Typical chromatographic profiles of standards and outflowing perfusate of rat livers from the Wistar and Holzman strains. Perfusate samples were collected at 1.3 min after initiation of 100 μmol/L NAD⁺ infusion. HPLC fractionation with spectrophotometric detection at 254 nm was done as described in the Materials and methods section. Legends: (A) Holzman strain; (B) Wistar strain; (C) standards. The absorbance scale was normalized as a fraction of the highest absorbance peak in each run.

Figure 3

Time course of 100 μmol/L NAD⁺ transformation in the perfused mouse liver. Livers of fasted mice were perfused with Krebs/Henseileit-bicarbonate buffer (pH 7.4) as described in Materials and Methods.
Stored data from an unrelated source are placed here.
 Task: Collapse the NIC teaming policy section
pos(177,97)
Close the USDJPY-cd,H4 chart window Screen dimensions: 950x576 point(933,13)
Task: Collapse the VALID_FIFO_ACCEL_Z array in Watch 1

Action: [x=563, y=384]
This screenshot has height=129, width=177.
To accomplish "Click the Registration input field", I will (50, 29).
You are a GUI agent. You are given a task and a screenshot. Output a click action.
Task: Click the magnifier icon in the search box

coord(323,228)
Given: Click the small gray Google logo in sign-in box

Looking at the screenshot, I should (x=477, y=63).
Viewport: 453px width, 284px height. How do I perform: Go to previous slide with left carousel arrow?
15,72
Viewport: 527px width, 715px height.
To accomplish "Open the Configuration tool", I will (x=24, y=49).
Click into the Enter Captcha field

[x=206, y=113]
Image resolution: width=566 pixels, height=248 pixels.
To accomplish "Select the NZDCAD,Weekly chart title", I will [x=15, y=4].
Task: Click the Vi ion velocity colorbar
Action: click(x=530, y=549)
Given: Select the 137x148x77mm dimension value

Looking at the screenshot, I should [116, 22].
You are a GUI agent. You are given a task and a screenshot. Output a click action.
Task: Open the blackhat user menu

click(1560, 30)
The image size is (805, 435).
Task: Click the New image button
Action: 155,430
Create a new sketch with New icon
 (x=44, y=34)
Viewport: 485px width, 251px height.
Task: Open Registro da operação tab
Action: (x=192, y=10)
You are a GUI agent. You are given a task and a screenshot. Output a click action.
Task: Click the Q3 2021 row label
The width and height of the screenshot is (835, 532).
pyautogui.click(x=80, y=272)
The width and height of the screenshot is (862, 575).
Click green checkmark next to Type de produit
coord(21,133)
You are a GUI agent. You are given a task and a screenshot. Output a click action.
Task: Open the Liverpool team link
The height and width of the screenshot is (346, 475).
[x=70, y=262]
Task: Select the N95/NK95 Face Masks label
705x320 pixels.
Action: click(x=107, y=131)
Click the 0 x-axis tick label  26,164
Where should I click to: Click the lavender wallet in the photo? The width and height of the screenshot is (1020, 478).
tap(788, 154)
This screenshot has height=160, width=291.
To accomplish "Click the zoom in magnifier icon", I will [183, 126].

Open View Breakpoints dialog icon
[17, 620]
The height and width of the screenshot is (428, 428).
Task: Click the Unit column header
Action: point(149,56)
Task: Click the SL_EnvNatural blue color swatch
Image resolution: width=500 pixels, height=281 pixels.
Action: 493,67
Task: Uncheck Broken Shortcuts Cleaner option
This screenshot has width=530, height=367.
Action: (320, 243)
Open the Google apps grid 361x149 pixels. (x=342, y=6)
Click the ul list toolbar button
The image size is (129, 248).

The concentrations of NAD⁺ and its metabolites in the outflowing perfusate at different times after initiation of NAD⁺ infusion were determined by HPLC. Data are the means±mean standard errors of four liver perfusion experiments.

Figure 4

Time course of 500 μmol/L NAD⁺ transformation in the perfused mouse liver. Livers of fasted mice were perfused with Krebs/Henseleit-bicarbonate buffer (pH 7.4) as described in Materials and Methods. The concentrations of NAD⁺ and its metabolites in the outflowing perfusate at different times after initiation of NAD⁺ infusion were determined by HPLC. Data are the means±mean standard errors of four liver perfusion experiments.

Figure 5

Time course of 100 μmol/L NAD⁺ transformation in the perfused liver of Holtzman rats. Livers of fasted rats were perfused with Krebs/Henseleit-bicarbonate buffer (pH 7.4) as described in Materials and Methods. The concentrations of NAD⁺ and its metabolites in the outflowing perfusate at different times after initiation of NAD⁺ infusion were determined by HPLC. Data are the means±mean standard errors of four liver perfusion experiments.

Figure 6

Gluconeogenesis and oxygen uptake in the liver of Wistar rats: influence of lactate and NAD⁺. Livers from 24-h fasted rats were perfused as described in Materials and Methods. After oxygen uptake stabilization, lactate and NAD⁺ (at the given concentrations) were infused at the indicated times. Samples of the effluent perfusate were collected for glucose assay. Oxygen was monitored polarographically. Data represent the means±SEM of five liver perfusion experiments.

Figure 7

Gluconeogenesis and oxygen uptake in the liver of Holtzman rats: influence of lactate and NAD⁺. Livers from 24-h fasted rats were perfused as described in Materials and Methods. After oxygen uptake stabilization, lactate and NAD⁺ (at the given concentrations) were infused at the indicated times. Samples of the effluent perfusate were collected for glucose assay. Oxygen was monitored polarographically. Data represent the means±SEM of five liver perfusion experiments.

Figure 8

Gluconeogenesis and oxygen uptake in the mouse liver: influence of lactate and NAD⁺. Livers from 24-h fasted mice were perfused as described in Materials and Methods. After oxygen uptake stabilization, lactate and NAD⁺ (at the given concentrations) were infused at the indicated times. Samples of the effluent perfusate were collected for glucose assay. Oxygen was monitored polarographically. Data represent the means±mean standard errors of five liver perfusion experiments.